Attribuant à Dédale la construction de l'oracle de Trophonios à Livadia (IX, 40, 3-4), Pausanias cite, parmi les nombreuses œuvres de l'artiste-architecte, deux xoana en Crète (Britomartis et Athéna), la "place de danse" de Cnossos, se référant à Homère, un xoanon d'Aphrodite à Délos, etc.

Malheureusement il ne nous reste rien de tout cela.

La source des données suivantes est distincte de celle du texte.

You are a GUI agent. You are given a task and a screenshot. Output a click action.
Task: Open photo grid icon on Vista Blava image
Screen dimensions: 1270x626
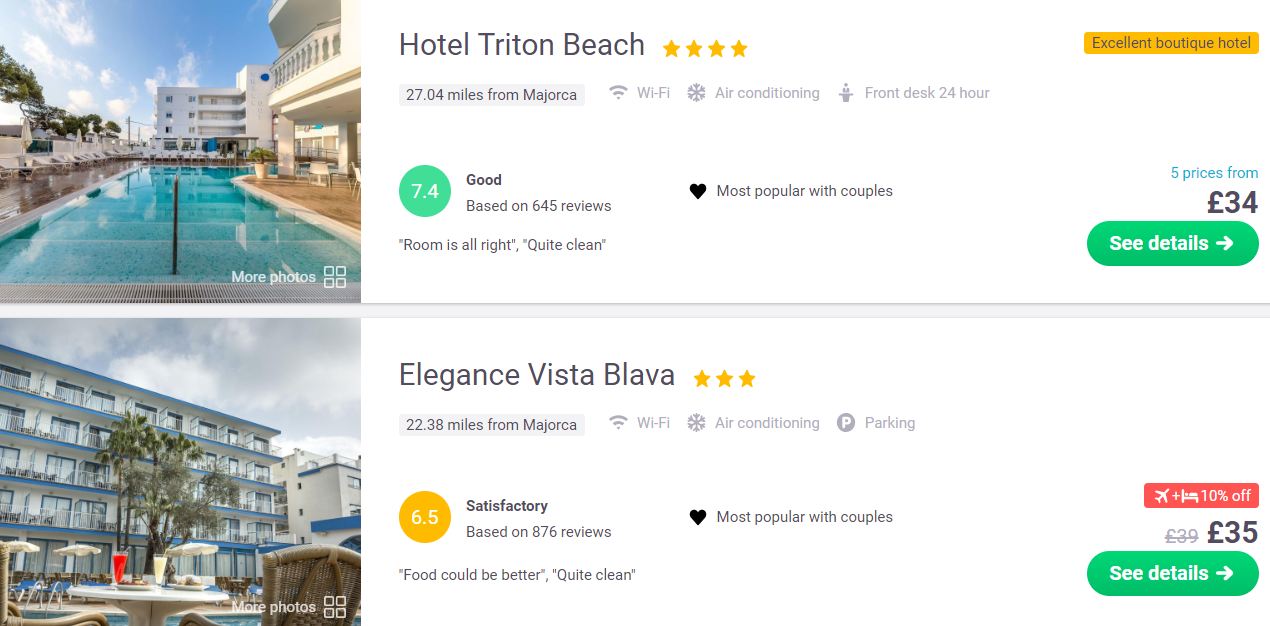pos(335,607)
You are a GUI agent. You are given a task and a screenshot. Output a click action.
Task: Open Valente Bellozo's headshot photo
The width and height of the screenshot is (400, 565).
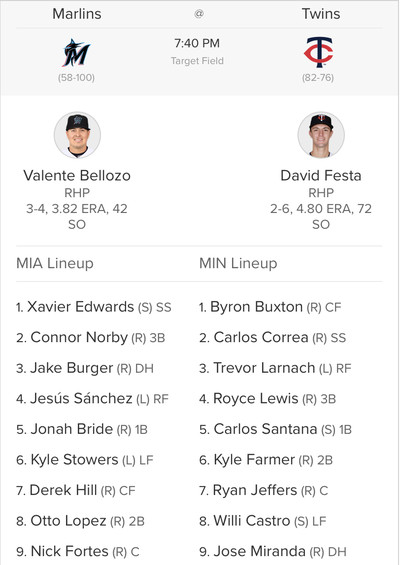point(77,135)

Pausanias, II, 23, 7-8 : Argos
[7] ἄλλα δέ ἐστιν Ἀργείοις θέας ἄξια: κατάγαιον οἰκοδόμημα, ἐπ᾽ αὐτῷ δὲ ἦν ὁ χαλκοῦς θάλαμος, ὃν Ἀκρίσιός ποτε ἐπὶ φρουρᾷ τῆς θυγατρὸς ἐποίησε: Περίλαος δὲ καθεῖλεν αὐτὸν τυραννήσας. τοῦτό τε οὖν τὸ οἰκοδόμημά ἐστι καὶ Κροτώπου μνῆμα καὶ Διονύσου ναὸς Κρησίου. Περσεῖ γὰρ πολεμήσαντα αὐτὸν καὶ αὖθις ἐλθόντα ἐς λύσιν τοῦ ἔχθους τά τε ἄλλα τιμηθῆναι μεγάλως λέγουσιν ὑπὸ Ἀργείων καὶ τέμενός οἱ δοθῆναι τοῦτο ἐξαίρετον : [8] Κρησίου δὲ ὕστερον ὠνομάσθη, διότι Ἀριάδνην ἀποθανοῦσαν ἔθαψεν ἐνταῦθα. Λυκέας δὲ λέγει κατασκευαζομένου δεύτερον τοῦ ναοῦ κεραμέαν εὑρεθῆναι σορόν, εἶναι δὲ Ἀριάδνης αὐτήν: καὶ αὐτός τε καὶ ἄλλους Ἀργείων ἰδεῖν ἔφη τὴν σορόν. πλησίον δὲ τοῦ Διονύσου καὶ Ἀφροδίτης ναός ἐστιν Οὐρανίας.

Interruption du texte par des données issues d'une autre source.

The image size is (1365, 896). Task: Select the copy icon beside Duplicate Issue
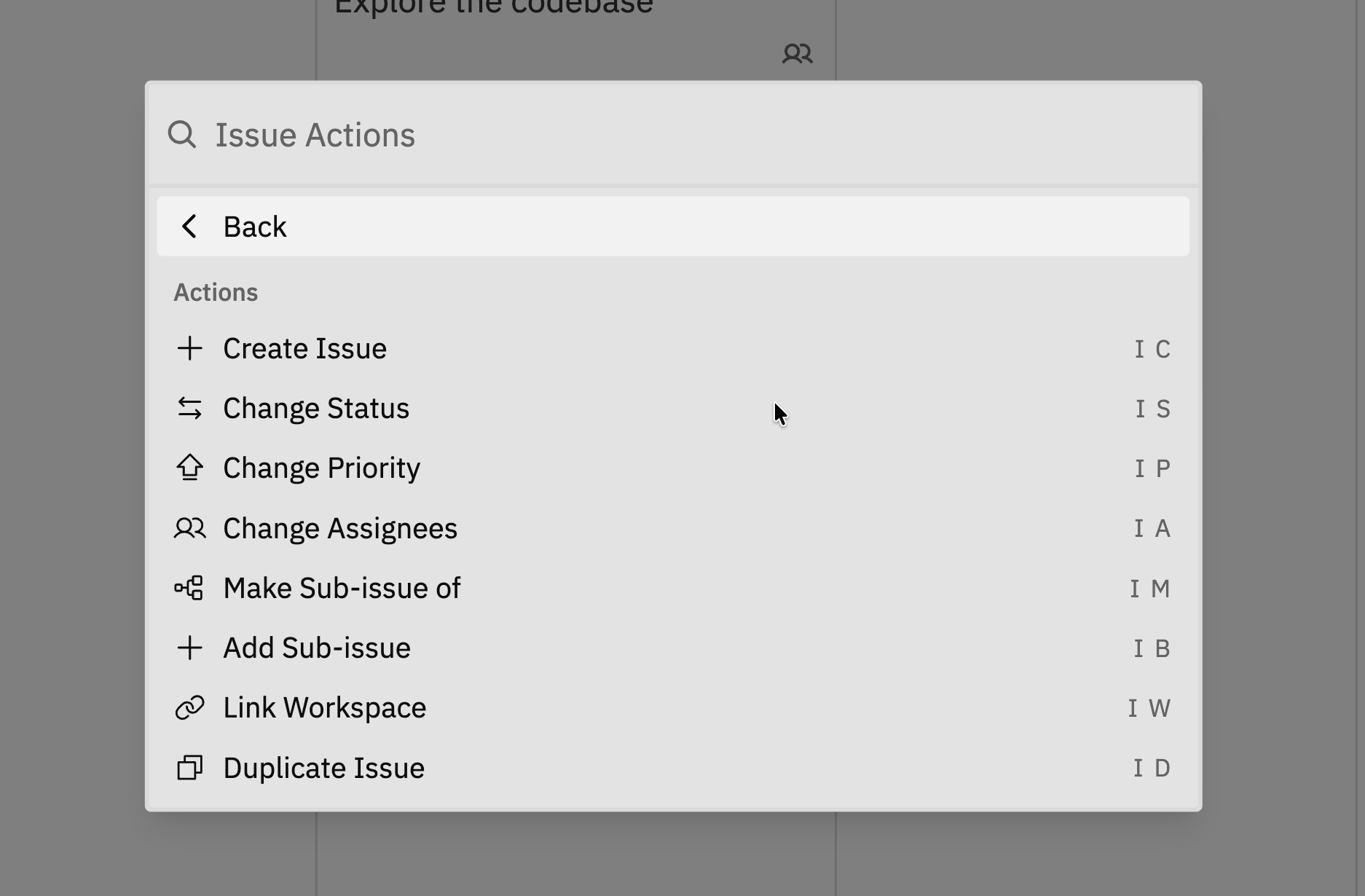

Les Argiens ont d'autres choses qui méritent d'être vues : une construction souterraine, où se trouvait la chambre en bronze qu'Acrisios avait jadis faite pour tenir sa fille* sous bonne garde, mais que Périlaos abattit lorsqu'il avait le pouvoir. Cette construction, donc, est le monument de Crotopos et le sanctuaire de Dionysos "Crétois". On dit en effet que le dieu, après avoir fait la guerre à Persée, en était venu à relâcher les hostilités : il en fut grandement honoré par les Argiens ; notamment ils lui firent don de cette enceinte de choix. Plus tard elle fut nommée "du Crétois", parce qu'ils y rendirent les honneurs funèbres à Ariane. Pour sa part Lycéas dit qu'à la reconstruction du sanctuaire on a trouvé un cercueil de terre cuite et que c'était celui d'Ariane ; il affirme l'avoir vu lui-même ainsi que d'autres parmi les Argiens. Près du sanctuaire de Dionysos il y a aussi celui d'Aphrodite Céleste.

*Danaë, qui sera néanmoins séduite par Zeus sous la forme d'une pluie d'or et donnera naissance à Persée.